Assignment. Search the material below for the string "label" and copy each line where it appears.

Extracted material.
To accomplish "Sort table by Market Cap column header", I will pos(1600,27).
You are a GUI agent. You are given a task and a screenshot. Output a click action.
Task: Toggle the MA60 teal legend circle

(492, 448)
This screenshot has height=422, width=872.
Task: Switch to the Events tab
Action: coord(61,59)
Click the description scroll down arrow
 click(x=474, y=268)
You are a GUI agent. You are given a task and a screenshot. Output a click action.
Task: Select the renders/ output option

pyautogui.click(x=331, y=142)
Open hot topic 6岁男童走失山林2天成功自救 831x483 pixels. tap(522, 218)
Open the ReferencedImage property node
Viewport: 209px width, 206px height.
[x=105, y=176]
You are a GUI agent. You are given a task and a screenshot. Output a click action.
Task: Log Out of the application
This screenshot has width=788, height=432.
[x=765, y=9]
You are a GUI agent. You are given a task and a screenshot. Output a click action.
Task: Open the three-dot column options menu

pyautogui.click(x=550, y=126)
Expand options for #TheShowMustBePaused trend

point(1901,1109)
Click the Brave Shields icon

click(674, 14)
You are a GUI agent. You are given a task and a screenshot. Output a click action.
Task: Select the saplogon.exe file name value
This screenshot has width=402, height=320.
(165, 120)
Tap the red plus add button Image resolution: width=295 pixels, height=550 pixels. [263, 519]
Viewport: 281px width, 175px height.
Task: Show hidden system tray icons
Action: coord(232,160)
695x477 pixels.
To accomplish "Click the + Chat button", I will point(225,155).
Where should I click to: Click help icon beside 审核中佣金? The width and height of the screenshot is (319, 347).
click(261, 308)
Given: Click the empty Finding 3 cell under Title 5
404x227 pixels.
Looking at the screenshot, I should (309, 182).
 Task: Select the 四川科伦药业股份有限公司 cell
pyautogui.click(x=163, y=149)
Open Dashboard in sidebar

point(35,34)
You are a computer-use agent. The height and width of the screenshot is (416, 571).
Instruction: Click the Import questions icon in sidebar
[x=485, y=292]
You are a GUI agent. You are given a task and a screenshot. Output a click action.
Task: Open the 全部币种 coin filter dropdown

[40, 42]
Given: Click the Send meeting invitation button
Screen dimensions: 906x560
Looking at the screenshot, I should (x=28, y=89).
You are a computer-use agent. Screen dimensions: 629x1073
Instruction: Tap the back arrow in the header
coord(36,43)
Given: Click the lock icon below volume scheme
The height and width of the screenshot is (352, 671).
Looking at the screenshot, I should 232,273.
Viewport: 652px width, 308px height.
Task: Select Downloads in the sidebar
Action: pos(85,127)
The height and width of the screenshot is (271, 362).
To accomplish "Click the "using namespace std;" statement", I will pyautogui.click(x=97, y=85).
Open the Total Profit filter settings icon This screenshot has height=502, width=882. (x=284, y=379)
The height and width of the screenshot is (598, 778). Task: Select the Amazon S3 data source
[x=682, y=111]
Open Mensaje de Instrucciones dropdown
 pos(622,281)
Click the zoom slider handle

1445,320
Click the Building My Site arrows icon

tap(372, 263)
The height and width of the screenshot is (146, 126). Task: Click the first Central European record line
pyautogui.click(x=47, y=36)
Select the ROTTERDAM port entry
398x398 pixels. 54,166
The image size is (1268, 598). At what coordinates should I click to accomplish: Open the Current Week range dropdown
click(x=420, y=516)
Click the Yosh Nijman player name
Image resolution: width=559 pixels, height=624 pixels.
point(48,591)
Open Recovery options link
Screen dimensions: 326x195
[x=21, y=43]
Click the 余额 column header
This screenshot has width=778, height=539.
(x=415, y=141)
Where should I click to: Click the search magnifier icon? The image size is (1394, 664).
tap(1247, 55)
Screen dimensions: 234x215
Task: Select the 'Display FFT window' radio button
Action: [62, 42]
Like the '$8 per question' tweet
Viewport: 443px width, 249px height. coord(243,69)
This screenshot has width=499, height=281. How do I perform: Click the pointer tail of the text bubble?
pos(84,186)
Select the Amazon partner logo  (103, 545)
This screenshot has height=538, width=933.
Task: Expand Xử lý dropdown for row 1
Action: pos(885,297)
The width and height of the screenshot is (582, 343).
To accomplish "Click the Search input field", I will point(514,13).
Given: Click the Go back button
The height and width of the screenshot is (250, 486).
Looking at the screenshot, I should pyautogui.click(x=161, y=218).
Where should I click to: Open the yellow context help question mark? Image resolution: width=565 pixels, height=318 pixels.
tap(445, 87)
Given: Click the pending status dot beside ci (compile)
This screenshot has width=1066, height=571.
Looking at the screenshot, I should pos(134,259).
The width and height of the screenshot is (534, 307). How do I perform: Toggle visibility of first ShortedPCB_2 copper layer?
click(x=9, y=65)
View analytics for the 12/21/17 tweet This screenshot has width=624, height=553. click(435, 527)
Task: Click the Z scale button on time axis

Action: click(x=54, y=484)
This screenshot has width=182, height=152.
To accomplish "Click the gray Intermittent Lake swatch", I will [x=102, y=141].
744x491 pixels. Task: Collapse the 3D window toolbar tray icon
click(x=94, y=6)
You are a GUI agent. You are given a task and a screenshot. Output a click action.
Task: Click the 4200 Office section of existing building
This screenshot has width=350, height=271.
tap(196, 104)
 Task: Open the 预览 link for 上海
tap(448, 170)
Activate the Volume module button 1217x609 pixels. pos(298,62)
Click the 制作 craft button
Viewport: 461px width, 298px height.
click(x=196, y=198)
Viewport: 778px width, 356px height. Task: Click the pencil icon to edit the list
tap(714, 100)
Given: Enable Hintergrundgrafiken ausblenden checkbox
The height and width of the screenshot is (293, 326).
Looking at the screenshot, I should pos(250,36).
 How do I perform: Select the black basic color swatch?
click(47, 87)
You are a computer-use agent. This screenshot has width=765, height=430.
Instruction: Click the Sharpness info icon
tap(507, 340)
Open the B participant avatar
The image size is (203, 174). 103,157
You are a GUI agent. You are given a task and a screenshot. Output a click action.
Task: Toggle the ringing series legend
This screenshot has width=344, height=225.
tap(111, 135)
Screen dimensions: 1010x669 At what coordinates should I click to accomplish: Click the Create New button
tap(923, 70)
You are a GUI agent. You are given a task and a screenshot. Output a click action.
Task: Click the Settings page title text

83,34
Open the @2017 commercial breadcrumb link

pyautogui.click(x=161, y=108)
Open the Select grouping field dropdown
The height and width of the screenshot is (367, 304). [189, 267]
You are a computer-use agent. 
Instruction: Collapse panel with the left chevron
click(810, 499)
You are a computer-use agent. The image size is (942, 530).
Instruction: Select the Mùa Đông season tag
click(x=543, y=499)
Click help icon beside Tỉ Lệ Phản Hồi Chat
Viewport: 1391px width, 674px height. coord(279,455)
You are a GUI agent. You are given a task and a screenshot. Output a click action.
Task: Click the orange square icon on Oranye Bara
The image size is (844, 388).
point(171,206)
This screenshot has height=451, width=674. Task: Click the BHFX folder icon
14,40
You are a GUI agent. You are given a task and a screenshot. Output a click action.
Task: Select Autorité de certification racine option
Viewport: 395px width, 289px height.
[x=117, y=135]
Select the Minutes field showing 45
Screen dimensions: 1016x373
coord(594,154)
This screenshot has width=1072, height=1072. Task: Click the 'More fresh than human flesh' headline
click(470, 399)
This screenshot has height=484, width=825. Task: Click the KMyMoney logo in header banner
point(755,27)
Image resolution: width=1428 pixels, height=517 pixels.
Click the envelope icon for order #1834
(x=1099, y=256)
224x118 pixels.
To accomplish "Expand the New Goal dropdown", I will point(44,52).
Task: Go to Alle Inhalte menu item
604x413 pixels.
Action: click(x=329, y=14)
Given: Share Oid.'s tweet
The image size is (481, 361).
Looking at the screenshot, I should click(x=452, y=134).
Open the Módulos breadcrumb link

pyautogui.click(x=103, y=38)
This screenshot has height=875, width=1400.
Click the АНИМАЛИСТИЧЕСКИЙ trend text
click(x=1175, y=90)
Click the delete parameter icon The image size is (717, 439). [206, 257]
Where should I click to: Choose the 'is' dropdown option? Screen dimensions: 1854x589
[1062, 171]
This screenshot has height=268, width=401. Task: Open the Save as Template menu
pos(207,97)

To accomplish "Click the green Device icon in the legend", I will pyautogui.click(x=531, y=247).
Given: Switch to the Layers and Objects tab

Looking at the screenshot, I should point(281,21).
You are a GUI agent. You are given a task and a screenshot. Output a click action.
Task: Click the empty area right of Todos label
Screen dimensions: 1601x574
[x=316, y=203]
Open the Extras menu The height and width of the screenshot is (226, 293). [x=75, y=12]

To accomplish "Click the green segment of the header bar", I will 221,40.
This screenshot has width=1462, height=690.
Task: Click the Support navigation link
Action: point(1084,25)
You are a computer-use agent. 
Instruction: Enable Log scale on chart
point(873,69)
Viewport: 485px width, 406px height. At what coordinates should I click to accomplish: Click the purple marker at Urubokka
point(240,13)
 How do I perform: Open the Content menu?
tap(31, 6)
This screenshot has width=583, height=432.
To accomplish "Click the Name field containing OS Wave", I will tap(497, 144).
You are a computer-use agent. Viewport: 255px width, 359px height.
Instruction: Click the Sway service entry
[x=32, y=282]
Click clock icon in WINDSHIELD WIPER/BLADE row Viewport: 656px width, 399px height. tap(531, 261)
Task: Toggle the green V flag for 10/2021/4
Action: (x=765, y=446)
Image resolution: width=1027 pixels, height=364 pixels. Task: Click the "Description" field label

Task answer.
Task: Click the empty area right of Todos label
Image resolution: width=1027 pixels, height=364 pixels. Task: Click the "Description" field label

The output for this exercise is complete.